At the beginning, the Brits would ask if our cleaner spoke English. They had noticed that a particular cleaner would fail to respond to them, whereas I scarcely faltered. I explained that conversation wasn’t necessary for cleaning. It’s enough that the girl is trained in cleaning, since most of us don’t know how to clean, how to spend three hours cleaning everything.
If you want to clean everything, you need to have a system. I worked out a system by myself and became a specialist. The system consists of not cleaning anything above eye level and tricking the client. For example, take cleaning the front of the door and wiping the door handle: the first thing client will do is put a key in the door and grab the door handle. The client can’t then say: “Gosh, that’s dirty”. Next, when he opens the door, he should find the hallway spotlessly clean, and the same goes for kitchen worktops and bathroom surfaces. If those areas get cleaned, the customer will be yours for life and you can be forgiven for any fuck-ups elsewhere.

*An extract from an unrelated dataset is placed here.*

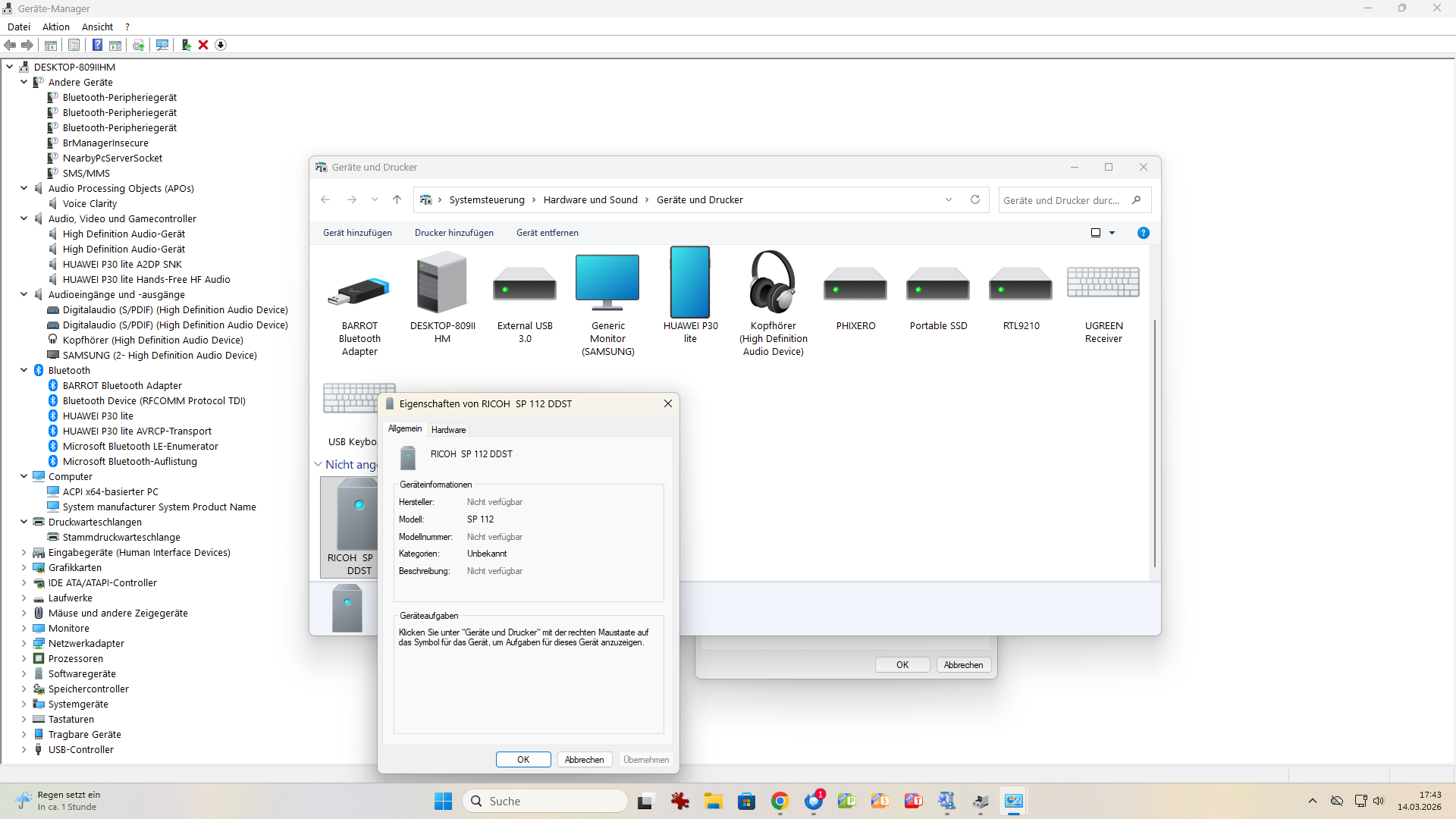The image size is (1456, 819).
Task: Click the red X uninstall device icon
Action: point(203,45)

We can, of course, move sofas and tables to clean underneath, but it’s worth clearly stating that there won’t be enough time to get everything done if we do. Therefore, we do a so-called surface clean, in other words: anything that can be seen. The greatest feat in the business is not the cleaning, but the logistics of transporting cleaners around such a large city. The journey from one house to another should be as short as possible and be done in as little time as possible, preferably within fifteen minutes. This is so that each girl is able to work most efficiently during an eight- or nine-hour shift, and not waste time travelling. Of course, the girls can break up those hours, but they clearly get the job done.
Translated by Garry Malloy
10. Rafał, Edinburgh
At seven o’clock every evening, the teachers would summon all the pupils in the school, from the youngest mites to the oldest coots (who were nearly eighteen). During these assemblies, the eldest pupils would take it in turns to check attendance. It was a different boy each day. Finally, the day came when it was my turn. I read the list, and after each name I could hear peals of laughter. A hundred peals of laughter. But I couldn’t stop reading. They were laughing at my accent. It didn’t matter; nobody spoke to me, anyway.

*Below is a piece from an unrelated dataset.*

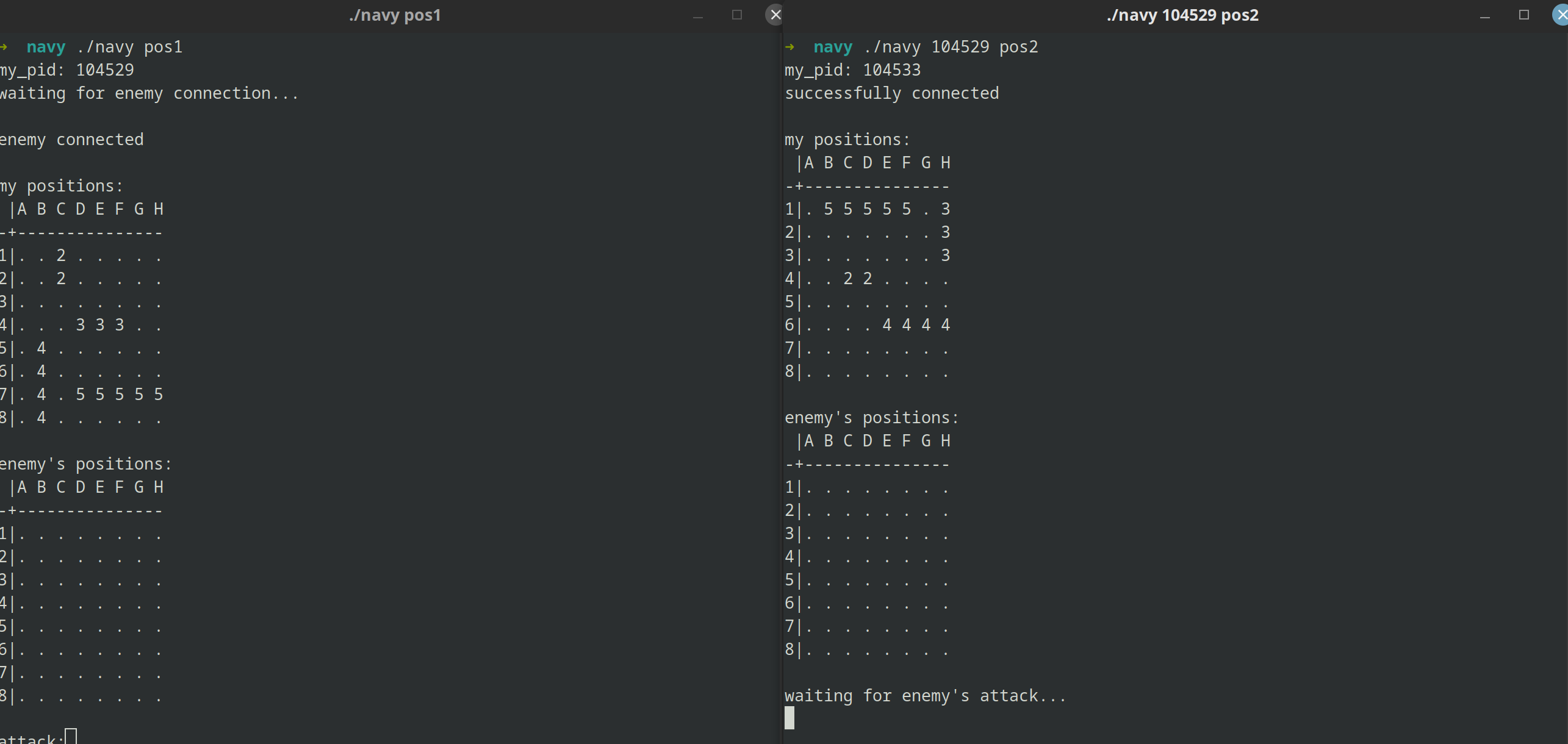Click the 'enemy's positions:' heading in pos2
Screen dimensions: 1568x744
pyautogui.click(x=871, y=418)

I have a Polish friend who was well liked at another boarding school. Admittedly, his was perhaps less snobbish than mine. His English classmate’s parents took him on holiday with them to their house in Jamaica. They treated him like a charity case, so they’d have something to brag about in company.

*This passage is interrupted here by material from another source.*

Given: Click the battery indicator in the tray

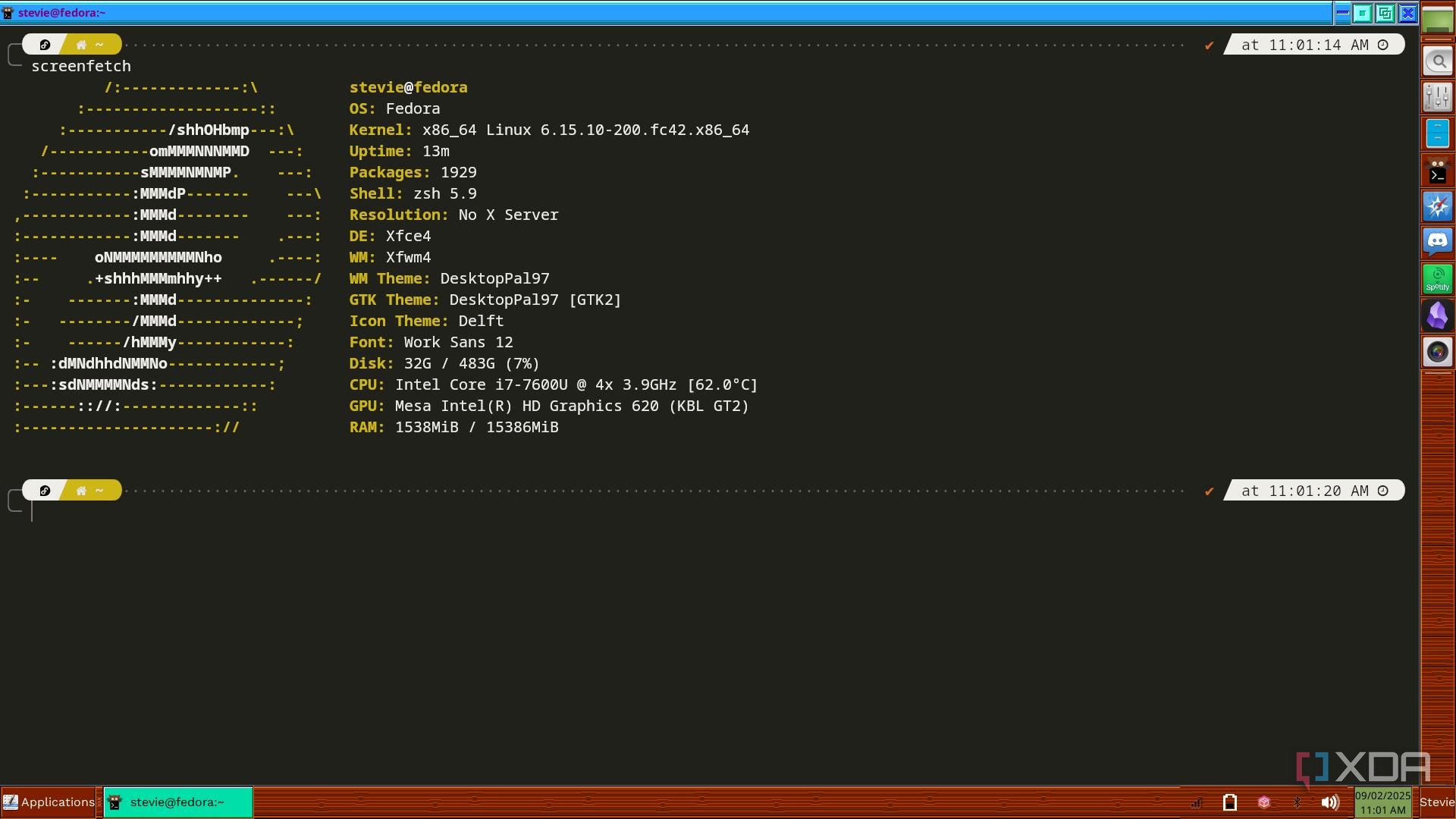Looking at the screenshot, I should point(1230,802).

“Oh, by the way, Barbara dear, we had a Pole to stay in July.”
“Ooh, really? He didn’t bite, did he?”
Translated by Garry Malloy
[1] See: How the invasion of immigrants into every corner of England has made a mockery of PM’s promise to close the door, “DailyMail”, 31 March 2013; The Polish paradox, “The Economist”, 14 December 2013; Mass immigration has left Britain “unrecognisable”, says Nigel Farage, “The Telegraph”, 28 February 2014.